Закончилось время ужина. Трактористы и все столующиеся ушли. В столовой районные прожигатели жизни пьют пиво и галдят под баян в табачном дыму.
Все ушли, а она стоит в своем праздничном наряде – черная юбка клеш, тонко затянутая в талии, серая клетчатая кофточка с квадратным вырезом и желтые на шнурках туфли. Так она одевается, только когда идет гулять или в кино. Стоит, смотрит по сторонам рассеянным взглядом.
Перевесившись через подоконник, я спросил, что она тут делает.
Она подняла бронзовое лицо:
– Жду вот…
– Кого?
– А хоть кого. – Она сморщилась от боли. – Слушай, у тебя там молотка нет? Дурак сапожник – с места двинуться нельзя – вот такой гвоздь загнал!
– Сейчас чего-нибудь поищу.
Молотка, конечно, у меня не водилось, но в печную дверцу была ввинчена чугунная ручка, которой мне уже приходилось пользоваться. Когда я выбежал из гостиницы, Ольга стояла, поджав ногу и размахивая туфлей.

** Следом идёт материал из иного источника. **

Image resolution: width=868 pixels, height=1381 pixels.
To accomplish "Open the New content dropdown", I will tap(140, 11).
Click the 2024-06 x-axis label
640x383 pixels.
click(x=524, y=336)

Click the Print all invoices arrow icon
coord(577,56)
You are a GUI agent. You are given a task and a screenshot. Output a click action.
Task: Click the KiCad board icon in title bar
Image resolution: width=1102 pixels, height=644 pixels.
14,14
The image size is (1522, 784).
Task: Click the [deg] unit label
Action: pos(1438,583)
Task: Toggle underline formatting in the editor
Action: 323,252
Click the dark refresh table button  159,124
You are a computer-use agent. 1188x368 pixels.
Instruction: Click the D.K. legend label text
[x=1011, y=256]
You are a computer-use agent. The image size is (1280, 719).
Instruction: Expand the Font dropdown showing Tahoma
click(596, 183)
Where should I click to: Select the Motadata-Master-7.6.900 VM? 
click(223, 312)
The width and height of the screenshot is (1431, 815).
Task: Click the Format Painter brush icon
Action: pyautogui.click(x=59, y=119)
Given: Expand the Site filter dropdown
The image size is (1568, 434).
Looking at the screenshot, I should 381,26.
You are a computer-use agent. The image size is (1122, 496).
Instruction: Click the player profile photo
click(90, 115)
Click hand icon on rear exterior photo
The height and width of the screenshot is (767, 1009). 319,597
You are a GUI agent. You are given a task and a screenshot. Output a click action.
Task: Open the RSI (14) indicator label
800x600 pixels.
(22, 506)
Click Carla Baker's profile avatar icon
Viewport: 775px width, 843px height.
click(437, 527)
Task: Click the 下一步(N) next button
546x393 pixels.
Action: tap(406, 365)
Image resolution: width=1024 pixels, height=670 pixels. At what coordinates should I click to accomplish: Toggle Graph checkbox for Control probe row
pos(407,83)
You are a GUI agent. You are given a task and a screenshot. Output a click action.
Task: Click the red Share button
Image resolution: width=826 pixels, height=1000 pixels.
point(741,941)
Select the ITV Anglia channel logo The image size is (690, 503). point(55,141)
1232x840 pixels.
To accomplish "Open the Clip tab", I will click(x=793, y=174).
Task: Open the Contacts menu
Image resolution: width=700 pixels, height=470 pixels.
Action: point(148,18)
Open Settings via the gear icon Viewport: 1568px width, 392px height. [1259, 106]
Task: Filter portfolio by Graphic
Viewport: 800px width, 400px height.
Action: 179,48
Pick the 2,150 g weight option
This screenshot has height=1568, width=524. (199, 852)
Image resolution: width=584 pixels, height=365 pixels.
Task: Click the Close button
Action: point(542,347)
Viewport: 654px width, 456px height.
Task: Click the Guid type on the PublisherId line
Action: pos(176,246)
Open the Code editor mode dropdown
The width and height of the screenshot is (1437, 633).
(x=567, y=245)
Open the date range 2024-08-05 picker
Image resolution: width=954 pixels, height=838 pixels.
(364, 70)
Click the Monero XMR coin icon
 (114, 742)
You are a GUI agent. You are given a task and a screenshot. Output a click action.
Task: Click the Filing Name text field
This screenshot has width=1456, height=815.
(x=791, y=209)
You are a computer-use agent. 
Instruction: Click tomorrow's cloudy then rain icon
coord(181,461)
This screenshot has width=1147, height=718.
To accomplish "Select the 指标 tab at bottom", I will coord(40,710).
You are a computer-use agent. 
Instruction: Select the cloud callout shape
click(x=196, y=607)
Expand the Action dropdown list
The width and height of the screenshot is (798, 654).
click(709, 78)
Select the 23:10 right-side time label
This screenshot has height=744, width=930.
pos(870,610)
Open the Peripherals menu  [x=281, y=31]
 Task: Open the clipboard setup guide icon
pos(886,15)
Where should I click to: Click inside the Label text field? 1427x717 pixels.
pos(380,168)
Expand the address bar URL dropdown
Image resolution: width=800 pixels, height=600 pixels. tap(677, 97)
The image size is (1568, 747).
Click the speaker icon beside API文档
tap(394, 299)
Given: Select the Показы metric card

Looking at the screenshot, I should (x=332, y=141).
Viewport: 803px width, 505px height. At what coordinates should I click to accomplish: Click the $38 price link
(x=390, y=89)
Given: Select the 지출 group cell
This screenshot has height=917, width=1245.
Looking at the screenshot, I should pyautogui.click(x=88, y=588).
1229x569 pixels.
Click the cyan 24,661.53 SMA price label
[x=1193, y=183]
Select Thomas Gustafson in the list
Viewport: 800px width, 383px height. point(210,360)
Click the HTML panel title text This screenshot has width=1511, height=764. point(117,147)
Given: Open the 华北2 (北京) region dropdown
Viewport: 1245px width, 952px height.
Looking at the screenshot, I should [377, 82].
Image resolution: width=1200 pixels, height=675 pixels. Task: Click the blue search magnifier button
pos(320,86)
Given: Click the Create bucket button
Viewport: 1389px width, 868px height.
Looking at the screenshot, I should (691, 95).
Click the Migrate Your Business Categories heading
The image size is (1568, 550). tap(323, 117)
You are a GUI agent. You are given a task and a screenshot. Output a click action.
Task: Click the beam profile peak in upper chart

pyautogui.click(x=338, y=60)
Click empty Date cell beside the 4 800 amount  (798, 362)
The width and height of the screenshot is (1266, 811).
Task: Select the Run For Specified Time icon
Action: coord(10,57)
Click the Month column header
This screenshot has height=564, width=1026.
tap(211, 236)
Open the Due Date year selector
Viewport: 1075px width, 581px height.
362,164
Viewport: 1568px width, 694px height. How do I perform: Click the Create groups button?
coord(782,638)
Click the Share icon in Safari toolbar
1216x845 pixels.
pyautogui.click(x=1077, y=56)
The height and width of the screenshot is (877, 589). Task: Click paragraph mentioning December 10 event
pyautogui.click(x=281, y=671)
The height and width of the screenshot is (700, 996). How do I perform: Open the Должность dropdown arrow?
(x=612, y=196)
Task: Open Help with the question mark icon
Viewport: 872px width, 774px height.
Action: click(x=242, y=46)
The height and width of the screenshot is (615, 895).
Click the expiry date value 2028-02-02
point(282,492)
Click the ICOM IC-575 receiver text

– В деревне я бы не задумалась. А тут город, босая не побежишь.
Гвоздь был укрощен. Ольга сказала:
– Спасибо тебе, выручил.
И мы оба помолчали под какую-то залихватскую музыку из столовой. Я думал, что она сейчас уйдет – не зря же так разоделась, – но она стояла и чуть-чуть покачивалась под звуки баяна.
Тогда я вынул письмо из кармана.
– Вот тут про тебя. – И прочитал ей то, что было про нее.
Она прослушала, и нежная, растерянная улыбка тронула ее губы. Я знал, что так она улыбается, когда бывает смущена, и что сейчас она скажет что-нибудь резкое. Так ей легче было все поставить на свои места.
И мне надо было опередить ее.
– Пойдем в «Триумф», – как мог развязнее предложил я. – Или хочешь, так погуляем.
Я лихо закинул печную ручку в свое окно.
Но она все еще продолжала улыбаться совсем уж не свойственной ей долгой мечтательной улыбкой, как будто разглядывая что-то, видимое только ей одной.
– Пойдем, – ответила она, – у меня сегодня такая отчего-то тоска…
Мы спустились с гостиничного крыльца и пошли через площадь, где остывала прокаленная за день пыль, мимо церкви, на главную улицу, которая совсем недавно была названа Красноармейской.
Ольга по дороге спросила:
– А разве тоска всегда отчего-нибудь?
– Должна же быть причина.
– А у меня бабья тоска, беспричинная. – Она вздохнула и легко рассмеялась. – Я стояла сейчас и думала: «Хоть бы кто меня пожалел». А вот ты и подошел со своей радостью.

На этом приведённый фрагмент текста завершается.